I taki smakolyk prawie na koniec zwiedzania okolic Oaxaci, Monte Alban, wzgorza z piramidami Zapotekow, jak do tej pory ruiny, ktore zrobily na mnie najwieksze wrazenie. Wybralismy sie tam z dzien wczesniej poznanym Eduardo, studentem z Francji, uczy francuskiego w ramach wymiany, bylo rewelacyjnie!!! A wieczorem znowu kumbia!!! :)))

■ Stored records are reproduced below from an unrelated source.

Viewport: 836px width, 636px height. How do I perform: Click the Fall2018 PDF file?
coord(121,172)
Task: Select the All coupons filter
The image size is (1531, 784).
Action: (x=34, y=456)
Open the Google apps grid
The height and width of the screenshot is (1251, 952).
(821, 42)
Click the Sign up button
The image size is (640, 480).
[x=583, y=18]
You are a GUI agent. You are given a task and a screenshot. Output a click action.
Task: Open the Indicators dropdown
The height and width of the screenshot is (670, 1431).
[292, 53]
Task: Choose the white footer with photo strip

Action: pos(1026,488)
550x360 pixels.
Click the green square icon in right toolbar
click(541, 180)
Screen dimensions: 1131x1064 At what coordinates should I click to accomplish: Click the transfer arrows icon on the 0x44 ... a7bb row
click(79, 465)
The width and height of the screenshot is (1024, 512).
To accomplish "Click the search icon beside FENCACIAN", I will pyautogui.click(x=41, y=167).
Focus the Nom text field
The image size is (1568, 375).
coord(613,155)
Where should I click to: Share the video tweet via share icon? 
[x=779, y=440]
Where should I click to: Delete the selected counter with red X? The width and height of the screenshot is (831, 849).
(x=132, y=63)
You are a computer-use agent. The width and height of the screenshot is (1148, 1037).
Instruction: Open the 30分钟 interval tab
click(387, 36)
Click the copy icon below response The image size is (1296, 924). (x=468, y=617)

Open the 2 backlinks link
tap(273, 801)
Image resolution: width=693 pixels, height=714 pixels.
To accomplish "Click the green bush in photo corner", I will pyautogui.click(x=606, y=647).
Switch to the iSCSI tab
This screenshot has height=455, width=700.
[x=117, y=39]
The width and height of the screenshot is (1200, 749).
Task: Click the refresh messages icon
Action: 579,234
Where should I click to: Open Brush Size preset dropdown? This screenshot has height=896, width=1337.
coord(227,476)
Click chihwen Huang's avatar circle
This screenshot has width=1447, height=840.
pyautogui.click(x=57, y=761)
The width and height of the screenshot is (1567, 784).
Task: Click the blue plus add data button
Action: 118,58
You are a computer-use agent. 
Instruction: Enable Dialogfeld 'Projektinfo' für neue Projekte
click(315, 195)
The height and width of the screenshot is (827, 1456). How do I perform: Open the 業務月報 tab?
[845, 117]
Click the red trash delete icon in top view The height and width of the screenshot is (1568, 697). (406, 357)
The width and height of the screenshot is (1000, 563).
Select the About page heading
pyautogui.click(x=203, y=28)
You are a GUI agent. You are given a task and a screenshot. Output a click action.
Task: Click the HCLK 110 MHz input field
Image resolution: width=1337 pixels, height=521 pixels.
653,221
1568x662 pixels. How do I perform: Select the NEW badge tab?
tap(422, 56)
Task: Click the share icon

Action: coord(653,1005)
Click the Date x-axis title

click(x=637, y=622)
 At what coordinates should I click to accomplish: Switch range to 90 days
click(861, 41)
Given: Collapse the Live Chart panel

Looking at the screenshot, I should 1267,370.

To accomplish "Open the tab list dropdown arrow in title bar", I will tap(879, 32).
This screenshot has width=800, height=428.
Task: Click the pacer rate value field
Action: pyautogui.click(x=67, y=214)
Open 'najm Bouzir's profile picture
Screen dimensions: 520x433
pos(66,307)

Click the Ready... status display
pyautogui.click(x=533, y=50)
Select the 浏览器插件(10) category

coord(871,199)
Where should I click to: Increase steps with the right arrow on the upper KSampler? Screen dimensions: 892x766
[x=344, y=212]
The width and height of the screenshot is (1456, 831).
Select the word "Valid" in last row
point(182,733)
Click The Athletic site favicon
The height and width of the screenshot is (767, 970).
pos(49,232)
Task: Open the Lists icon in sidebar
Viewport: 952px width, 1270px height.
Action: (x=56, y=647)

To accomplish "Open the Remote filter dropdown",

Tak staram sie nadrobic z wpisami i troche zabic czas, gdyz wlasnie czekam na moj autobus, by przemiescic sie jeszcze bardziej na poludnie Meksyku. Dzien minal dosc chaotycznie probujac zakupic bilet ze znizka studencka, nic z tego!!! Echh ale przynajmniej sobie pocwiczylam hiszpanski i to dosc intensywnie, panie bileterki to nie latwy przeciwnik ;). W koncu zakupilam bilet na autobus drugiej klasy, to takie jakby nasze rozpadajace sie pomaranczowe sany, ktore jeszcze mozna spotkac na niektorych trasach, czeka mnie 11 godzin takowej przyjemnosci, wiec trzymajcie kciuki!!! Buziaki!!!
---
- wejscie na teren Monte Alban 35 pesos, studenci meksykanscy za darmo
- autobusy miejskie z nazwa "Monte Alban" zatrzymuja sie sporo przed terenem archeologicznym, lepiej wybrac sie autobusem turystycznym, ktory wyjezdza co pol godziny sprzed hotelu Rivera del Angel, 38 pesos w dwie strony (za nic nie dajcie sie namowic na wycieczki z przewodnikiem, ceny z kosmosu!!!)